------ Entries ------

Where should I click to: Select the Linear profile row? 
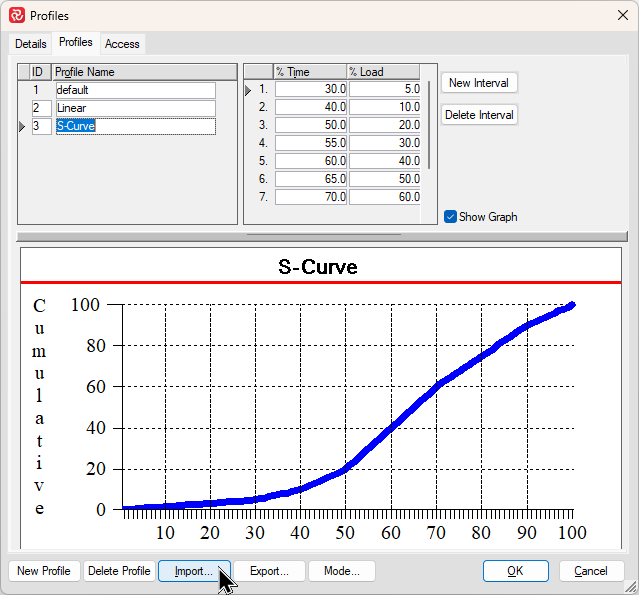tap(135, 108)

------
------ Entries ------

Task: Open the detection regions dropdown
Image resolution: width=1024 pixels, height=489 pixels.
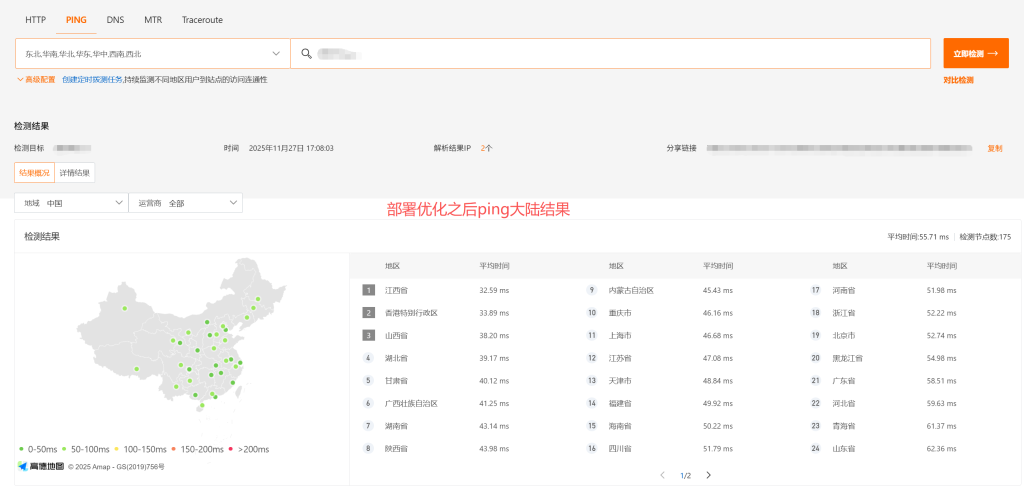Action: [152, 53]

------

» Instructions to follow
Could you rewrite the entries from the line with "Task: Open the detection regions dropdown" to the line with "Action: [152, 53]", putting "menu" in place of "dropdown" and changing nothing else? Leave the pictures out.

» The reply
Task: Open the detection regions menu
Image resolution: width=1024 pixels, height=489 pixels.
Action: [152, 53]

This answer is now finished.